■ PASSAGE TO READ ■
--- START ---

A lot of people seem to hate this movie because the creature (cruelly named Dren by its creators) performs rather graphic coitus with one of the humans in a later stage of her development, and this is understandable. Of all the sins that should repel us in enlightened society, making love to non-existent, genetically engineered bipeds definitely ranks near the top, certainly on par with or worse than abortion, terrorism, corruption, coercion, and bald-faced lying. Within the context of Splice, I found this part one of the more imaginative and warranted love scenes I’ve come across, yet that’s not mainly why I enjoyed Vincenzo Natali’s film. Even if for nothing else, Splice deserves a spot on this list just for better utilizing computer animation than pretty much any mainstream sci-fi to date; much like Ex Machina, it blends makeup, the actor’s physicality, and strategic CG elements to create a more believable and empathetic character than could be achieved solely through one of those tools. Also clever is the way the priorities and ethics of the two scientists’ unfold over time, the one who seemed more caring and maternal at first being exposed as the more clinical and selfish person all along. Unfortunately, the ending confrontation takes a needlessly icky and exploitative turn, relegating Splice to the unenviable Abyss Society of movies I love until the director just gave up and scrambled to finish the damn thing.
The DVD cover of Spring sells it as a monster movie disguised as a love story. This is false advertising. It’s actually a love story disguised as a monster movie, one that uses wacky rules of immortality, rebirth, and oxytocin-generation to ponder about living out life to the fullest. The cinematography is pretty but indie-movie cheap, which adds to its charm for me, and the dialogue feels natural as in the “Before” movies without being utterly boring. The first 18 minutes are foul and unrepresentative of the movie and you should skip them.
Perhaps the most unsentimental and uncomfortably riotous movie ever to deal with divorce, The Squid and the Whale finds self-reflective comedy in the miseries of wretched and despicable people. Each family member exhibits uniquely loathsome tendencies and bears legitimate grudges against the rest, but Noah Baumbach remarkably prevents any of them from emerging as moral champion, a tact he kind of abandoned in While We’re Young, where Ben Stiller clearly espouses the director’s own beliefs and Adam Driver evolves into an antagonist. Squid being based in some part on his own childhood, I imagine Baumbach purposely projected more ignoble aspects of himself, his colleagues, and his kin onto all the characters, resulting in an extraordinarily balanced, if not conclusive or typically satisfying script. I also must give props to any film that references Risky Business, Pink Floyd, and other 80s artifacts as vigorously as this one. A snobbish and elitist movie that isn’t above ridiculing intellectual snobbery, The Squid and the Whale shrewdly depicts humans’ arrogant propensity to blame everything that’s going wrong in their own lives on individuals other than themselves.

--- END ---

■ GIVEN INFORMATION ■
--- START ---

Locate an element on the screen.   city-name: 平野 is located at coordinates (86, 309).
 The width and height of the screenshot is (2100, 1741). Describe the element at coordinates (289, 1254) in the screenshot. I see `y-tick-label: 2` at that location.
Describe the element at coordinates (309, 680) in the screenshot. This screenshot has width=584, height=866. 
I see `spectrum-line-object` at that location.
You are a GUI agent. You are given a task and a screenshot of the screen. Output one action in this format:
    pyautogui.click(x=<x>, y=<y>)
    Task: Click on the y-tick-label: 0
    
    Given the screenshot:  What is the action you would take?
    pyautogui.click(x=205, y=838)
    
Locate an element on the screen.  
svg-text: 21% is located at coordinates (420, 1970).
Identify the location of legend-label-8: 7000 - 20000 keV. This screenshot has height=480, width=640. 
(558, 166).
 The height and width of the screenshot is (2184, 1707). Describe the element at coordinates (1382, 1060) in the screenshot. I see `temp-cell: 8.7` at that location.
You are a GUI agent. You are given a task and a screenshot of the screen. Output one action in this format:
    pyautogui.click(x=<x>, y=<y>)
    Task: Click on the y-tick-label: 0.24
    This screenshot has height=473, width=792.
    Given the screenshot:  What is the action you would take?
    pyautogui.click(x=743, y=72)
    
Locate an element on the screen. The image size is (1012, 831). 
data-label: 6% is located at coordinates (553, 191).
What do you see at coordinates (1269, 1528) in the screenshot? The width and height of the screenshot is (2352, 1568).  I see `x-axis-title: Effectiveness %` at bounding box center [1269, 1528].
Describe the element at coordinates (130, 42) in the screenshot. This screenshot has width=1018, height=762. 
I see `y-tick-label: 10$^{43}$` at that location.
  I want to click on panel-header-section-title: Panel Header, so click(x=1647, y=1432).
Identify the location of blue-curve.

--- END ---

■ ACTION ITEM ■
How would you sum up the movie reviews in exactly three sentences? Rely only on the text for your answers.

■ WRITTEN SOLUTION ■
Splice earns praise for blending makeup, the actor's physicality and strategic CG into a believable, empathetic creature and for revealing over time which scientist is truly clinical and selfish, though its ending takes a needlessly icky and exploitative turn. Spring is called a love story disguised as a monster movie, with pretty but cheap cinematography and natural dialogue, though its first 18 minutes should be skipped. The Squid and the Whale is described as an unsentimental, riotous divorce movie in which no family member emerges as moral champion and which shrewdly shows people blaming others for what goes wrong in their own lives.